··· Exercise materials

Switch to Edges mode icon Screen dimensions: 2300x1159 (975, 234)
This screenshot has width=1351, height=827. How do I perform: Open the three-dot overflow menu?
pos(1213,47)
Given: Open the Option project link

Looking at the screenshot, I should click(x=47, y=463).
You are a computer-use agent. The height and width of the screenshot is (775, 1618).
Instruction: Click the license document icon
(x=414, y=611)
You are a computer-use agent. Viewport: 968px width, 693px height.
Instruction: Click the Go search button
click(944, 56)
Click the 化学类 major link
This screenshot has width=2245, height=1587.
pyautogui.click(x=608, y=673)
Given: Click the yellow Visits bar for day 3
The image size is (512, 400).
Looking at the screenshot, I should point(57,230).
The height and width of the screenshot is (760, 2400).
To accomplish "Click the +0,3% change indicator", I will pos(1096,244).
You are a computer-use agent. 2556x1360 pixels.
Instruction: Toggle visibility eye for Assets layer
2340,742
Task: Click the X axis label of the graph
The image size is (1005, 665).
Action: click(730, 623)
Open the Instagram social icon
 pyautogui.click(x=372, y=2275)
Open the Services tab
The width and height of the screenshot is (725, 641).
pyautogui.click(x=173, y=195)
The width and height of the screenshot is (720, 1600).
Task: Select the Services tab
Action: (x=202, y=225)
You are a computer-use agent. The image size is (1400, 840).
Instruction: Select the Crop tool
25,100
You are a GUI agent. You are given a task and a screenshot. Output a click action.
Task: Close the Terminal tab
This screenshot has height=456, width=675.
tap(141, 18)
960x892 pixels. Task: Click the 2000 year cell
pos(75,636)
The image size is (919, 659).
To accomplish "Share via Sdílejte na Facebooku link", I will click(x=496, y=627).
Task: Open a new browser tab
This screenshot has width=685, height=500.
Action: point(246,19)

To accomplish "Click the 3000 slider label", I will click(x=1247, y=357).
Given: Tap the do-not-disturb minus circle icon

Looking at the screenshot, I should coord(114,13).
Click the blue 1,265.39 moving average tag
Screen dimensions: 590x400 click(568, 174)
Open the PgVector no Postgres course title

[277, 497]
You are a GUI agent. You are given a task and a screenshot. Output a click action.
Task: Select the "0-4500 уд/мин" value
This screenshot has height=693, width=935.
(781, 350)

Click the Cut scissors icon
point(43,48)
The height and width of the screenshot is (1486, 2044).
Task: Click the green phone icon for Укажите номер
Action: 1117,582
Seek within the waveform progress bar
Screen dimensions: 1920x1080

······

*Exercise directions*
Copy out the rows above word for word, without changing anything.

*Solution for this task*
Switch to Edges mode icon Screen dimensions: 2300x1159 (975, 234)
This screenshot has width=1351, height=827. How do I perform: Open the three-dot overflow menu?
pos(1213,47)
Given: Open the Option project link

Looking at the screenshot, I should click(x=47, y=463).
You are a computer-use agent. The height and width of the screenshot is (775, 1618).
Instruction: Click the license document icon
(x=414, y=611)
You are a computer-use agent. Viewport: 968px width, 693px height.
Instruction: Click the Go search button
click(944, 56)
Click the 化学类 major link
This screenshot has width=2245, height=1587.
pyautogui.click(x=608, y=673)
Given: Click the yellow Visits bar for day 3
The image size is (512, 400).
Looking at the screenshot, I should point(57,230).
The height and width of the screenshot is (760, 2400).
To accomplish "Click the +0,3% change indicator", I will pos(1096,244).
You are a computer-use agent. 2556x1360 pixels.
Instruction: Toggle visibility eye for Assets layer
2340,742
Task: Click the X axis label of the graph
The image size is (1005, 665).
Action: click(730, 623)
Open the Instagram social icon
 pyautogui.click(x=372, y=2275)
Open the Services tab
The width and height of the screenshot is (725, 641).
pyautogui.click(x=173, y=195)
The width and height of the screenshot is (720, 1600).
Task: Select the Services tab
Action: (x=202, y=225)
You are a computer-use agent. The image size is (1400, 840).
Instruction: Select the Crop tool
25,100
You are a GUI agent. You are given a task and a screenshot. Output a click action.
Task: Close the Terminal tab
This screenshot has height=456, width=675.
tap(141, 18)
960x892 pixels. Task: Click the 2000 year cell
pos(75,636)
The image size is (919, 659).
To accomplish "Share via Sdílejte na Facebooku link", I will click(x=496, y=627).
Task: Open a new browser tab
This screenshot has width=685, height=500.
Action: point(246,19)

To accomplish "Click the 3000 slider label", I will click(x=1247, y=357).
Given: Tap the do-not-disturb minus circle icon

Looking at the screenshot, I should coord(114,13).
Click the blue 1,265.39 moving average tag
Screen dimensions: 590x400 click(568, 174)
Open the PgVector no Postgres course title

[277, 497]
You are a GUI agent. You are given a task and a screenshot. Output a click action.
Task: Select the "0-4500 уд/мин" value
This screenshot has height=693, width=935.
(781, 350)

Click the Cut scissors icon
point(43,48)
The height and width of the screenshot is (1486, 2044).
Task: Click the green phone icon for Укажите номер
Action: 1117,582
Seek within the waveform progress bar
Screen dimensions: 1920x1080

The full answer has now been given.